In an April 17, 2026 letter to Representative Brian Mulder, CFPB General Counsel Seth Frotman told the South Dakota legislature that House Bill 1058 would cement important protections against medical bill credit reporting into South Dakota law. The letter is advocacy, not a binding rule, but it signals the agency's position on the federal preemption question that industry groups have raised against similar state laws.

Frotman argued that preemption of state law is narrow under both the Fair Debt Collection Practices Act and the Fair Credit Reporting Act, and that states may prohibit or limit the inclusion of information about a person's allegedly unpaid medical bills on consumer reports. He pointed to a 2022 CFPB interpretive rule stating that state laws prohibiting furnishers from reporting medical debt to consumer reporting agencies would generally not be preempted.

The letter also noted that on January 7, 2025, the CFPB finalized a regulation banning the inclusion of medical bills on credit reports used by lenders and prohibiting lenders from using medical information in lending decisions. Frotman acknowledged the agency has since been sued twice in Texas over that regulation.

On the preemption litigation record, Frotman cited two appellate decisions. In Consumer Data Industry Association v. Frey, the First Circuit in February 2022 rejected a challenge to Maine's Medical Debt Reporting Act, holding that the FCRA does not categorically preempt all state laws governing information in consumer reports. In Aargon Agency, Inc. v. O'Laughlin, the Ninth Circuit in June 2023 denied a challenge to Nevada Senate Bill 248, which restricts the collection of medical debt, on the grounds that the legislation was not preempted by federal law.

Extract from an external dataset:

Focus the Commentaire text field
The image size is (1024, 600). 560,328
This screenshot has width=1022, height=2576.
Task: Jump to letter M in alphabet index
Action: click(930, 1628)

Frotman also pushed back on the industry's factual claims. CFPB research, he wrote, shows that medical debt is less predictive of future consumer credit performance than other tradelines and that unpaid medical bills are rife with unreliable information. Among consumers who report problems paying medical bills, 66 percent acquired their debt because of a one-time or short-term expense arising from an acute medical need. He noted that in August 2022, VantageScore, one of the major credit score providers, elected to eliminate all medical collection data from one of its scoring models and noted that it expected the impact on its models' performance to be minimal for a large segment of the population.

The letter closes by noting that Colorado and New York passed legislation in 2023 to bar medical bills from consumer reports, and that several other states have followed or are considering doing so.